Wednesday, November 19, 2008

Rob Neyer on a roll

Great stuff from Rob today, though it is behind the Iron ESPN Curtain as usual (apparently Rob's blog is free now; awesome!):

What I'm not willing to say -- what I'll probably never be willing to say -- is that Joe Mauer deserved to finish behind Justin Morneau in the MVP balloting again. Two years ago, there was virtually no evidence that Morneau was more valuable than Mauer, yet Morneau finished first and Mauer finished sixth. This year, there is virtually no evidence that Morneau was more valuable than Mauer, and yet Morneau finished second and Mauer finished fourth.

Maybe that's a sign of progress. But for as long as I've been doing this, I've been told that I don't see enough games, that I don't know what it really takes to win, that I don't appreciate the little things that don't show up in the box scores.

And for as long as I've been doing this, every time the MVP voters have a choice between the guy with the power stats and the guy who does the little things, they pick the guy with the big numbers.

This is spot on, and represents perhaps the most absurd aspect of the false dichotomy between the old-timey, out-in-the-sun, scorecard-filling, sunflower-seed-chewing, team-bus-riding, player-interviewing journalist and the new-agey, basement-dwelling, cheese-puff-eating, Internet-surfing, stat-crunching über-geek, a dichotomy created entirely by those same journalists.

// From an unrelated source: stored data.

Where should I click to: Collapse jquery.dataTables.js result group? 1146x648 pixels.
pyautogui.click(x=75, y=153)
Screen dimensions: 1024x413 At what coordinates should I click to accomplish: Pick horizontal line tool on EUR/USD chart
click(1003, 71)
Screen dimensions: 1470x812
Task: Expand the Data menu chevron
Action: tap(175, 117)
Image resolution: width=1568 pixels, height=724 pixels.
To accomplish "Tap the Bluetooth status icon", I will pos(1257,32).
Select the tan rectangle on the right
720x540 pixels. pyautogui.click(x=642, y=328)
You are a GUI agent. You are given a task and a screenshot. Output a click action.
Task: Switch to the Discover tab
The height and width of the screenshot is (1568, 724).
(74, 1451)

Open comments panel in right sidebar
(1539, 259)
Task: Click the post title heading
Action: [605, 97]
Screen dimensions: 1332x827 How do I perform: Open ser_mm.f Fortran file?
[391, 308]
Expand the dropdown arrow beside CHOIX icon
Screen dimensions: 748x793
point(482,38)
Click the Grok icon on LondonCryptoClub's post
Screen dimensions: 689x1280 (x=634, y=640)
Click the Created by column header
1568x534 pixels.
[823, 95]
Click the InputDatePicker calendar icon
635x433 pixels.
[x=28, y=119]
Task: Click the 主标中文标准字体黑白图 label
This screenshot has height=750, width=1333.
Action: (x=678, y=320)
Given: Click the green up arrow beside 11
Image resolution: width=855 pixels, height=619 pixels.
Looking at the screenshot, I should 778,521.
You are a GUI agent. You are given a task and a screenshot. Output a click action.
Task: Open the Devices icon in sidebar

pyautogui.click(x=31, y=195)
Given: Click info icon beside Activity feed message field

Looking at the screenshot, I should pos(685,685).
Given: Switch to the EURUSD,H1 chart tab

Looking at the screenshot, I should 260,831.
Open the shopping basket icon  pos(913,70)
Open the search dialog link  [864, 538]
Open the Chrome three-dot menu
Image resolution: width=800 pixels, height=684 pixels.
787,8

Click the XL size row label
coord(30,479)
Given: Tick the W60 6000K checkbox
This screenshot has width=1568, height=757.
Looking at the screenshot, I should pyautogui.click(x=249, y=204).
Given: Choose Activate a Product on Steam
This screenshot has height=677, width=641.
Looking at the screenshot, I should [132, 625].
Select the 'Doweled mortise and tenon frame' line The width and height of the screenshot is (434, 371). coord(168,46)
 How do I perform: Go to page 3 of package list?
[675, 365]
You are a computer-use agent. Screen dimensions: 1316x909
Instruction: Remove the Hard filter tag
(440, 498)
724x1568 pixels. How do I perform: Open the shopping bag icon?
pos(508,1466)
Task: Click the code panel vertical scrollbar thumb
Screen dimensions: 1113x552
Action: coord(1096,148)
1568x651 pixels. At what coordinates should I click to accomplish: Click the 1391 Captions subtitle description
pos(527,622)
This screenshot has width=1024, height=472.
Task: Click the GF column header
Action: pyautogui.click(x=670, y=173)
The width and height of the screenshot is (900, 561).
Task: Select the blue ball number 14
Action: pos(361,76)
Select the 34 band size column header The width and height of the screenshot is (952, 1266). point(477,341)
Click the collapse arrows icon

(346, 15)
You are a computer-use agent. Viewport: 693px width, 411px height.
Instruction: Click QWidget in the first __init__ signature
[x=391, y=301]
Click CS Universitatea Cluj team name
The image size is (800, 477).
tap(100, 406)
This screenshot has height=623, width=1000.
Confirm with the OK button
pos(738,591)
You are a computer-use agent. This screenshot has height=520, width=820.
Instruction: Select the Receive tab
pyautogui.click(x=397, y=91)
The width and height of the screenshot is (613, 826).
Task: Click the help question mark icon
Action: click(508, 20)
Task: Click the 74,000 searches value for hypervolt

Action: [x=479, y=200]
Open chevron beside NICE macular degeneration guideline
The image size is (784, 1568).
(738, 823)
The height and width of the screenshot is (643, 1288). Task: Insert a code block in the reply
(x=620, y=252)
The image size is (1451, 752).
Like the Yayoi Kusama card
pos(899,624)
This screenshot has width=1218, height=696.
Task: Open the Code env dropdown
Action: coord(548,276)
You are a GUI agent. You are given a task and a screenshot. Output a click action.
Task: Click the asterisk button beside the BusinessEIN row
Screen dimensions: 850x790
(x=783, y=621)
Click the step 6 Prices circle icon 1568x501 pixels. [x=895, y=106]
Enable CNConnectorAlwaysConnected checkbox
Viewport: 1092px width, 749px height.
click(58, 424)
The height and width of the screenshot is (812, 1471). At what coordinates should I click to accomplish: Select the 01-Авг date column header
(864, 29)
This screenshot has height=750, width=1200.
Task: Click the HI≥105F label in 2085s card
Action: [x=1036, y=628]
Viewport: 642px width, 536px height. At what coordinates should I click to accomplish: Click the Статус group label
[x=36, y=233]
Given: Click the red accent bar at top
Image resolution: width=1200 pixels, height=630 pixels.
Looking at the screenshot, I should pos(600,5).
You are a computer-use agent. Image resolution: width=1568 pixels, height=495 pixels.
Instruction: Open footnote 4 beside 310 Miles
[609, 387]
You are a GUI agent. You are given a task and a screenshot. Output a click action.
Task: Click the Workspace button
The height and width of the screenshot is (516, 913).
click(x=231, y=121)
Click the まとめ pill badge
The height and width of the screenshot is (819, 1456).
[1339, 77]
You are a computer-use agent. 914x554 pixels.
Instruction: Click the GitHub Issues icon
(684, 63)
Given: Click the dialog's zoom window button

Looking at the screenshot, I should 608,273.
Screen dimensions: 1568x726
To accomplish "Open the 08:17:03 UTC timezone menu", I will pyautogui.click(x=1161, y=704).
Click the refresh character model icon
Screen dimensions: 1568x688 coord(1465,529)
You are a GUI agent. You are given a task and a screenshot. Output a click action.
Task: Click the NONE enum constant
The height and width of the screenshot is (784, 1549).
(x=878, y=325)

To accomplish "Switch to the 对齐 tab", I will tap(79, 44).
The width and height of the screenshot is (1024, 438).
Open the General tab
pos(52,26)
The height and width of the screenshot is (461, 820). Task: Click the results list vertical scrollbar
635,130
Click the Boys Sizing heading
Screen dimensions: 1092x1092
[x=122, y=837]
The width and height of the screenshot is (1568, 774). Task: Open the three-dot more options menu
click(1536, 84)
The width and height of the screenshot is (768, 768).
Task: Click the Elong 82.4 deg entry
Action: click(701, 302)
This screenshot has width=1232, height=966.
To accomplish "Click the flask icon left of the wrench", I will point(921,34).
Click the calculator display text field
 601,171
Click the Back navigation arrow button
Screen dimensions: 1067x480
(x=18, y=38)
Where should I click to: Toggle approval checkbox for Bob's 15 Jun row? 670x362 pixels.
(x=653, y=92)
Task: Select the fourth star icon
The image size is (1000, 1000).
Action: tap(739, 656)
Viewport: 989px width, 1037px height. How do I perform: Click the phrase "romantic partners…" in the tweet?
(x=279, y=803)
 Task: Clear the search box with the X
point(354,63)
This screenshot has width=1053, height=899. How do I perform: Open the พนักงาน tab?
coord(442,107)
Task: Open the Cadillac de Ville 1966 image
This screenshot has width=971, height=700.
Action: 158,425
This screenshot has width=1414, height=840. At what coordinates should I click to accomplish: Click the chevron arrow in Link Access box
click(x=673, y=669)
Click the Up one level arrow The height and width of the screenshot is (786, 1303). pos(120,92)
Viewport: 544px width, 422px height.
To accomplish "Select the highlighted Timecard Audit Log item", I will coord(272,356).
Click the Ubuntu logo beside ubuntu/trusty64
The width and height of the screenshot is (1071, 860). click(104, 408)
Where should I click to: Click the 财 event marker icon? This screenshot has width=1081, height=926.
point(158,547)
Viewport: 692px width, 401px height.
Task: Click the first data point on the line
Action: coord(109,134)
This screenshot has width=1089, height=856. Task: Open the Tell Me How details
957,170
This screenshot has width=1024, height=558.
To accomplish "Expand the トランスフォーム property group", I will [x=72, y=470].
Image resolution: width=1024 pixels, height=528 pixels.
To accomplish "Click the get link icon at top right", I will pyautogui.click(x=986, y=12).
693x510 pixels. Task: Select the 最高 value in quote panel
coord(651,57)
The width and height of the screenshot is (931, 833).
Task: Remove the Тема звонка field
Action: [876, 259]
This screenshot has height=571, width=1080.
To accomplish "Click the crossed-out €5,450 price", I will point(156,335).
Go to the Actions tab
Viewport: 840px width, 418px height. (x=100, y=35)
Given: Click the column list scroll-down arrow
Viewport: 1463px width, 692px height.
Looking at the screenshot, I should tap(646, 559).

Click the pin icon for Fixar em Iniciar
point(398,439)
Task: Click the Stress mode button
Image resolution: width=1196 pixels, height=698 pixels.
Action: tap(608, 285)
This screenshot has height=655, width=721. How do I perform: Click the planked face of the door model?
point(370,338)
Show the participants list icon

Journalists use numbers too. They have to. Everyone has to. They just use different (and inferior) numbers. It's left to the stat geek to attempt to pull the little things out of the vast expanses of data routinely ignored by the mainstream MVP voter. And what's the result? The result is that despite the whining by baseball journalists about how little baseball we watch, it ends up being the stat geek that advocates for an MVP candidate by trying to obtain a complete view of the player and the MVP voter who votes on the basis of gaudy numbers.

2 comments:

Robert Lynch said...

Yeah, great clip. I was super relieved to see Pujols win the NL MVP, as the fact that Howard was even in the running was a little embarrassing. I would have taken Mauer as MVP myself, and especially over Morneau, but I would also point out that they did give the MVP to Pedroia. It probably helped that no one in the AL was hitting homers, but at least this year the middle-infielder got it. (I would have given it to Mauer, but whatever.)

Anonymous said...

It's true that this year they got it mostly right, but, as you point out, I think that this is more of an aberration related the fact that there weren't any gaudy numbers in the AL this year.

Again, my main beef is with the fact that journalists act like they and only they are qualified to vote because they see so many games and therefore don't rely on numbers like those geeks. But they do.